Todo este panorama lo vivimos esta mañana, saliendo del hotel prontito, tomando un taxi hacia la estación de autobuses, donde nos esperaba el bus que nos había de llevar a Besisahar, punto de inicio de nuestra ruta al Annapurna.
¡Ojo! Es un Video Coach!! (©Elena Castillo)
Era la primera vez que nos atrevíamos a experimentar con un autobús local. Poco sabíamos que era el inicio de muchas otras odiseas en transportes locales por Asia.
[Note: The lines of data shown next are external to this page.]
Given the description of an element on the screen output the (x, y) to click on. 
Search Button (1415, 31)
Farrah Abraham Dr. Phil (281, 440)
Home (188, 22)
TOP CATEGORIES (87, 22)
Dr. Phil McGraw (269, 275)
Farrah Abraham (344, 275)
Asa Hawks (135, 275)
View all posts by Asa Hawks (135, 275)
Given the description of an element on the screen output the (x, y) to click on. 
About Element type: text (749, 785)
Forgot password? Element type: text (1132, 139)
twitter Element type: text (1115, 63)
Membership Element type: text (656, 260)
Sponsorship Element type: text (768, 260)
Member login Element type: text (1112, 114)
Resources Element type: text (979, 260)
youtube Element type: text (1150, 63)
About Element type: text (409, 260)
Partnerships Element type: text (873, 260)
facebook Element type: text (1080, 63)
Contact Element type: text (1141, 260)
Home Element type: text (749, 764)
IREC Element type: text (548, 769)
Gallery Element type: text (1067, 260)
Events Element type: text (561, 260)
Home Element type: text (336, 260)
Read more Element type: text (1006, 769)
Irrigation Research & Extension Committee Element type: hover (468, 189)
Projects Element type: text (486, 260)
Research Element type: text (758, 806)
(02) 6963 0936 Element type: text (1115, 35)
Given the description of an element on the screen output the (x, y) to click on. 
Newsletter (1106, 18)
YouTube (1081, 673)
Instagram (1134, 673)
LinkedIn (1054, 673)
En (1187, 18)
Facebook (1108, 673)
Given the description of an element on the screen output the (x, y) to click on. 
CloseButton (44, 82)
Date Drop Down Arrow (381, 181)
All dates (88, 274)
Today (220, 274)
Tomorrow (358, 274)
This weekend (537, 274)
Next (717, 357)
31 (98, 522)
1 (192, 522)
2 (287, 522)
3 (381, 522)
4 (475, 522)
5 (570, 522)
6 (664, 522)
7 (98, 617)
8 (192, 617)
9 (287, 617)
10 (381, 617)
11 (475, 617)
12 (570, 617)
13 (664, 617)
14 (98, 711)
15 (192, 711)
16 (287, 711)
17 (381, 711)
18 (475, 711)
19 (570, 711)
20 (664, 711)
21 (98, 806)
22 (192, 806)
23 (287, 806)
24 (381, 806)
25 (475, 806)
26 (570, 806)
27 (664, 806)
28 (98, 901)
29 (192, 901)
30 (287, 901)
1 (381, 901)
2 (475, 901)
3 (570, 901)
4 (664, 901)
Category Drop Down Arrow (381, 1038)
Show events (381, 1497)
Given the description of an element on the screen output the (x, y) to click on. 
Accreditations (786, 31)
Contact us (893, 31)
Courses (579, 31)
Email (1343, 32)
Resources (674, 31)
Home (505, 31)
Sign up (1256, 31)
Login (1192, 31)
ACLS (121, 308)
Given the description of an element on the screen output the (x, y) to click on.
Muchas historias habíamos oído de los buses en Asia, siempre más o menos en la misma dirección; gente apretujada por todas partes, buses a reventar, carreteras horrorosas, maletas, bultos, sacos, cajas, animales, todo junto y sí, en este caso, todo revuelto. Pero cualquier cosa que te cuenten para nada puede acercarse a la realidad de experimentar eso en primera persona. Después, con el tiempo, quizá te acostumbres. O no... A los occidentales nos cuesta viajar de esta forma, que nos roben lo que consideramos nuestro espacio, lo que consideramos intocable, inviolable. Huimos del contacto. Allí, esto no es posible. Ese codo, esa pierna o ese brazo que te toca, que te soba, que más que tocarte, penetra afiladamente tu pecho, tu espalda, o tu cadera, es lo normal. Nadie se queja de ser empujado, codeado o coceado, de que durante horas y horas de viaje te metan delante bolsas, cajas, sacos, gallinas, niños, la abuela, la suegra, todo lo imaginable y también lo inimaginable. Allí la gente vive esto como el pan nuestro, como algo normal, nadie se ofende por ni siquiera pensar que su espacio vital puede ser ultrajado, ya que ese concepto de espacio vital, unipersonal, respetable e intocable por encima de todas las cosas, sencillamente no existe.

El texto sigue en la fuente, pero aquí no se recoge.